I think the primary means by which the characters in Apart From That gain some sense of self-awareness is by way of banging themselves up against others and observing the results. When Peggy (the elderly lady) asks the DMV driver if he finds her attractive…when Ulla (Peggy’s roomie) asks Peggy “you don’t like me very much, do you?” These people so desperately want to be liked and admired by other people, insofar as those other people-even complete strangers-become their most intimate mirrors…
Oh, and Apart From That is still available on Netflix (streaming);
http://dvd.netflix.com/Movie/Apart_From_That/70147852?trkid=2361637&fcld=true
Love Walker Percy. Where did that quote come from?
Hocetheo,
I don’t think all films use mirrors the same way…but I do wonder why I see this shot so often. I honestly can’t remember the last film I saw that didn’t include it…The problem is, if a filmmaker is using it in a meaningful way, that’s wonderful…more power to ‘em…I’ll give em a hug…however, if it becomes appropriated and over-used as an emotional short-cut that implies a meaning that resides entirely on the surface, this is sloppy and lazy, and has a danger of contributing to the formation of a cliche and undermining those few times when it is used well…know what I mean?
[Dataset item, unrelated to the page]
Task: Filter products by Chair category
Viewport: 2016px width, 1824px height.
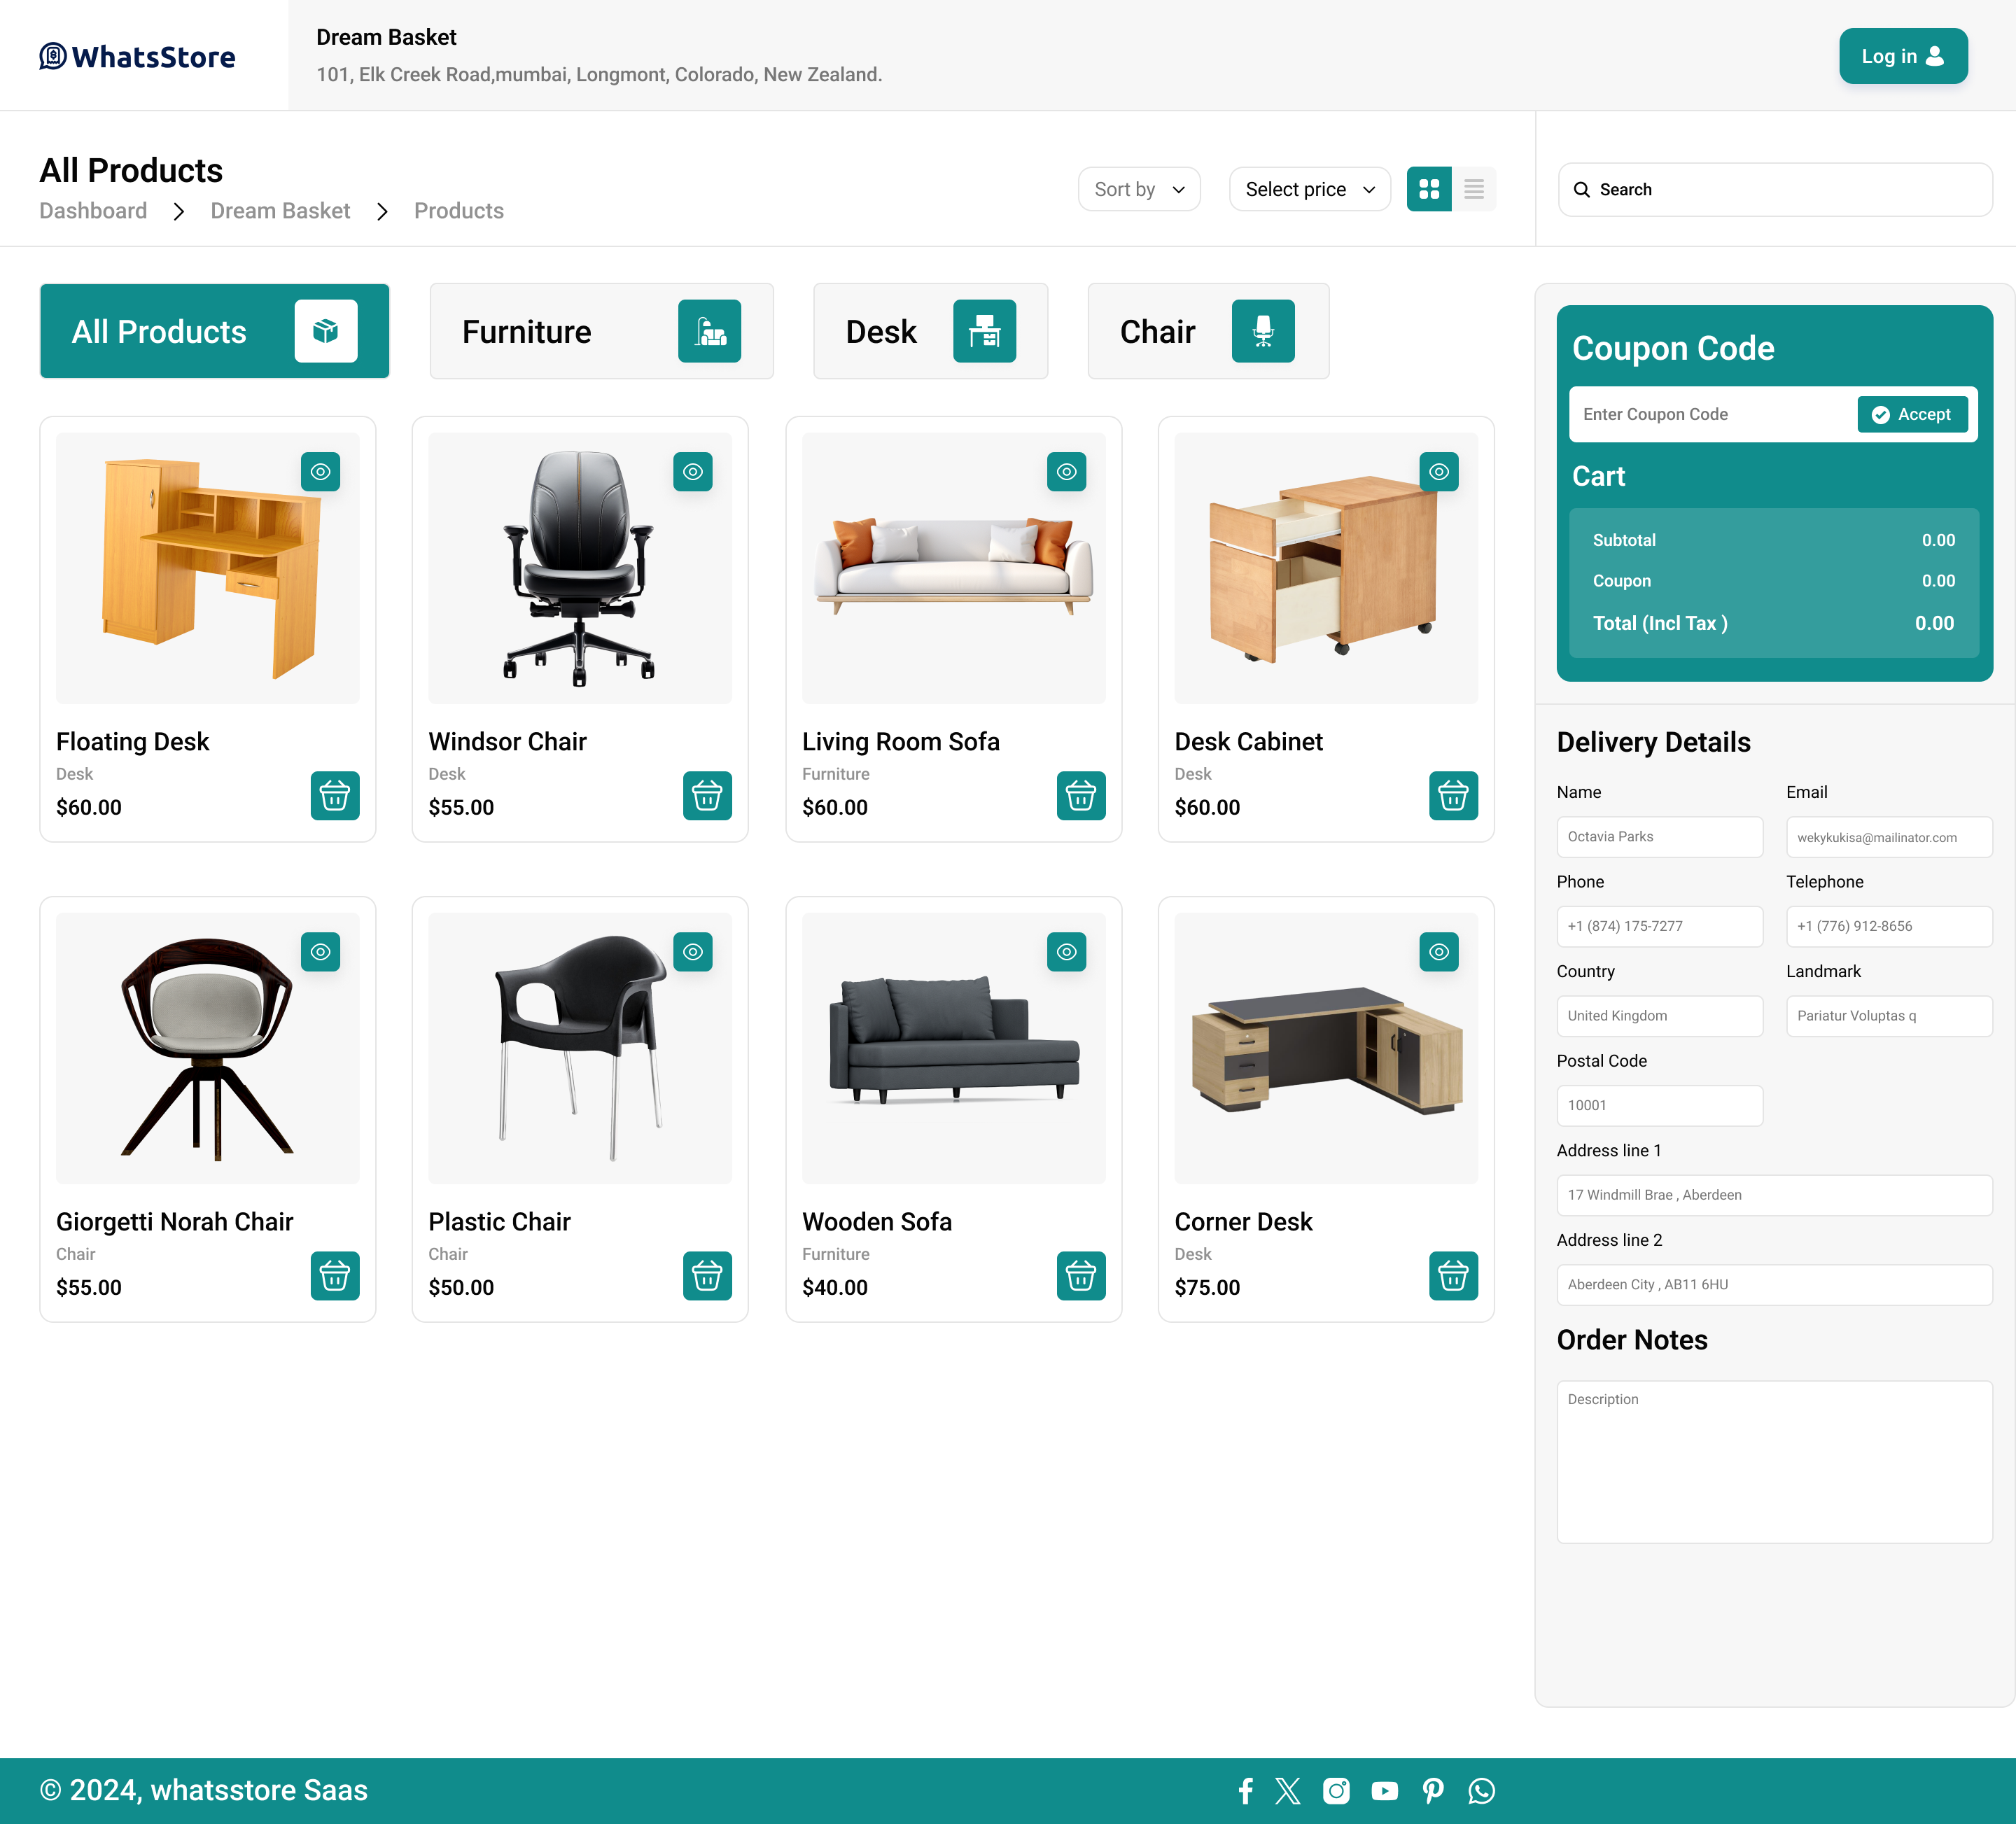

Is there a single one of these shots in Tarkovsky’s The Mirror?
The Walker Percy book is Lost in the Cosmos: The Last Self Help Book. It’s one my favorites; I’ve worn my little copy to pieces.
Oh, and Apart From That is still available on Netflix (streaming);
I don’t know how Netflix works, but for whatever reason it is unavailable for us:
Why is this title unavailable? Oops! This title is unavailable at the moment; there might be a technical glitch, or we may have rotated it out of our entertainment catalog.Try searching for your title again; if you find it and are still not able to play it, please contact customer service.
We only have instant streaming, maybe that’s why.
Thanks. Gonna get Lost in the Cosmos right now.
The Netflix thing is odd and troublesome. I got it to work just fine, and I’m only a hop-skip west of you guys…
Randy Walker
It occurs in virtually every film I watch, and I say we vigorously prepare for a well-organized rebellion of some kind. A main character reaches a critical point in their lives and they find themselves staring at their face in a dirty mirror, with a look of extreme focus and/or consternation, as if to ask “what have I become?” “Who am I really?” “What have I done?”…precipitating some plot-thrusting, decisive act that serves to finally define this character and clear up any narrative loose ends. The camera is typically positioned over the characters’ left shoulder, framing both the back of the head and the mirrored reflection of their face. Is it me, or has this become a cheap gimmick belonging to the common, learned film vocabulary; a devise relying on an implied meaning that is now so clichéd that it no longer has any meaning in and of itself? Has it become such a common fixture that we don’t even notice it anymore? Or perhaps we are to assume that all the characters who engage in this self-reflection are essentially thinking the same thing?
I only reference Five Easy Pieces here as an example because MUBI has chosen the OOTSMS (Obligatory Over-The-Shoulder Mirror Shot) as the profile photo for this film. They also used it for Scorsese’s Raging Bull and Truffaut’s Stolen Kisses. I was horrified to revisit my first feature and find the OOTSMS embedded in that damn film as well. And here’s a “keep quiet during the movie” PSA that uses it;
http://www.facebook.com/photo.php?v=10150848345876389&set=vb.432373303440952&type=2&theater
How do we cripple this debilitating cinematic cyst? Anyone?